By Promit Mukherjee and Fergal Smith
OTTAWA (Reuters) -Canada posted a higher than expected trade deficit of C$1.26 billion ($908 million) in September mainly on account of lower prices which pulled down the value of exports but overall volumes of outbound shipments rose, data showed on Tuesday.
The September data was its seventh straight monthly trade deficit, primarily led by a fall in value of lower exports to major trading countries other than its biggest trading partner the United States, Statistics Canada said.
Most of the decline in exports was due to lower prices of crude oil and other commodities which cumulatively dropped by 1.5%. In volume terms exports were up 1.4%.
Economists said the data showed exports were strong in September and that should give momentum to trade in the fourth quarter.
Due to an ongoing digital transition at Canada Border Services Agency Assessment and Revenue Management, from where Statscan gets most of its trade data, results for September include greater use of estimation.
Analysts polled by Reuters had predicted a deficit of C$800 million and Statscan revised sharply the August trade deficit to C$1.47 billion from C$1.1 billion.
The biggest hit to exports, which fell by 0.1%, came from a 5.4% drop in shipments of metal and non-metallic mineral products, led by a 15.4% slump in the unwrought gold category.

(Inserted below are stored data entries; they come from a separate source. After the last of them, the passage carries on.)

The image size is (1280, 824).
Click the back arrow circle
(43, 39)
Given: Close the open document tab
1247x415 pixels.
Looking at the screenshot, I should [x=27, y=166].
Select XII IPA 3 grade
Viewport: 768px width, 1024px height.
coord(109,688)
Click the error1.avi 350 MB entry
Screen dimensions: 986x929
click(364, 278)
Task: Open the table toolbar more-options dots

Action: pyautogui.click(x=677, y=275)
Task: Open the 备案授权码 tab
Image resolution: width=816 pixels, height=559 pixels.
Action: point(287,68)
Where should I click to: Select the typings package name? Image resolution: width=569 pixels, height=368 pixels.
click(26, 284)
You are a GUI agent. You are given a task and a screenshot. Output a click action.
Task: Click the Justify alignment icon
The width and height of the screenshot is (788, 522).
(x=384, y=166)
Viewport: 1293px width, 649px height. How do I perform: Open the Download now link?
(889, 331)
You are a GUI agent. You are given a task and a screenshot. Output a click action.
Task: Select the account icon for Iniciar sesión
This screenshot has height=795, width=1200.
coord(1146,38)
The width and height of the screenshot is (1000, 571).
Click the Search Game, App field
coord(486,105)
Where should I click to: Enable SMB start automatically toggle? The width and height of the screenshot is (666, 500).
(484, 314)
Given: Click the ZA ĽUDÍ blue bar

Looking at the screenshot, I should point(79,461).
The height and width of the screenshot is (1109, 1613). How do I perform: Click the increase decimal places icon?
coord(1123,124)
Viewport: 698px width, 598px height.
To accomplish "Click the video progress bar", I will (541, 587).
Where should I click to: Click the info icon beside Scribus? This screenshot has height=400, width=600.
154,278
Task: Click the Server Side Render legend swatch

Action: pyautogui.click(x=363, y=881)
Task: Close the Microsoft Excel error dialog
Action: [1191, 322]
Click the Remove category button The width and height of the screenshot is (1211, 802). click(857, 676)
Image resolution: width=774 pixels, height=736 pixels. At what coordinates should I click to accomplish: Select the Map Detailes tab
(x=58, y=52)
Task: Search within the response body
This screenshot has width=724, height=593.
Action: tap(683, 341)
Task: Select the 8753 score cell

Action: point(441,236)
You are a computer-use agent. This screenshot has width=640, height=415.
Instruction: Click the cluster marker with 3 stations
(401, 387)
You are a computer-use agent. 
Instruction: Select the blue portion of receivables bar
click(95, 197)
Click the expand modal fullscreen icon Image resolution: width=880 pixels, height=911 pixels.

Total exported goods prices dropped 1.5%, Statscan said.
“So these were really pricing stories both when you look at metals and energy,” Stuart Bergman, chief economist at Export Development Canada.
“There is some cause for optimism in some of those details,” he said.
Inbound shipments declined 0.4% in September but were largely flat in volume terms. Imports of metal and non-metallic mineral products decreased 12.7% and contributed the most to the overall decline.
The drop in imports largely reflect Canada’s weak demand environment and sluggish growth prospects which have taken a hit under the impact of high interest rates which the Bank of Canada started reducing from June.
Since then, the BoC has cut its key policy rate to 3.75%.
Economists are hoping further cuts in interest rates will help reinvigorate local demand in the coming quarters.
The BoC will announce its next monetary policy decision on Dec. 11 with money markets bets inching close to 50% for a 50-basis point cut.
The Canadian dollar firmed by 0.18% to 1.3876 to the U.S. dollar by 1333 GMT, or 72.07 U.S. cents. Yields on two-year government bonds were up 2.89 bps at 3.134%.
Total exports were at C$63.88 billion while imports were at C$65.14 billion.
Canada’s trade surplus with the United States, which accounts for over three-quarters of its total exports, increased to C$8.29 billion in September from C$7.82 billion a month ago. Imports from the United States, which is 60% of all Canadian imports, rose 0.8% month-on-month.